The lines you return must be all those in the data that hold the string "coordinates".

________________________

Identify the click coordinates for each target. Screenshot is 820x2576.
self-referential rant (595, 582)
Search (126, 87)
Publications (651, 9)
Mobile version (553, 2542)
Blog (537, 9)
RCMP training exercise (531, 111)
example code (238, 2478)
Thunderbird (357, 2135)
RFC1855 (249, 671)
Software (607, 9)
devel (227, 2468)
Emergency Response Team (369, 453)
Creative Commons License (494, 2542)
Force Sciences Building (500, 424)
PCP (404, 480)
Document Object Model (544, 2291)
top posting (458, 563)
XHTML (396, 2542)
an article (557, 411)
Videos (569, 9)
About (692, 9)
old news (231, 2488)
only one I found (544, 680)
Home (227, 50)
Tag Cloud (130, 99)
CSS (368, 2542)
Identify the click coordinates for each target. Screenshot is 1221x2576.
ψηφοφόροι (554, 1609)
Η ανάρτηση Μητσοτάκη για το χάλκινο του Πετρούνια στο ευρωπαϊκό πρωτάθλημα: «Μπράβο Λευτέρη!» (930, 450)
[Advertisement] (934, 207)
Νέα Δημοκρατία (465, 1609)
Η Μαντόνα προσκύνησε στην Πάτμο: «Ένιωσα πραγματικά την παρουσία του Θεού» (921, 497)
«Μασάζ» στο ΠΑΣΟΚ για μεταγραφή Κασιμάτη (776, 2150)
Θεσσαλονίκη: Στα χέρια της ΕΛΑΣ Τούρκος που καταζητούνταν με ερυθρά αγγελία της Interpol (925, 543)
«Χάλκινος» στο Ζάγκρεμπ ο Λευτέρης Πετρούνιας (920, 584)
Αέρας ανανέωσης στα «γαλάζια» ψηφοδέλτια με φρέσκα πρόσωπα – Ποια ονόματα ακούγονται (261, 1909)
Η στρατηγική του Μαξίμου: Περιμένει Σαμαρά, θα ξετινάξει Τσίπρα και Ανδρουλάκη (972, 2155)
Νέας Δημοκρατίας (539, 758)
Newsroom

________________________

**OUTPUT OF THE TASK:**
Identify the click coordinates for each target. Screenshot is 820x2576.
Identify the click coordinates for each target. Screenshot is 1221x2576.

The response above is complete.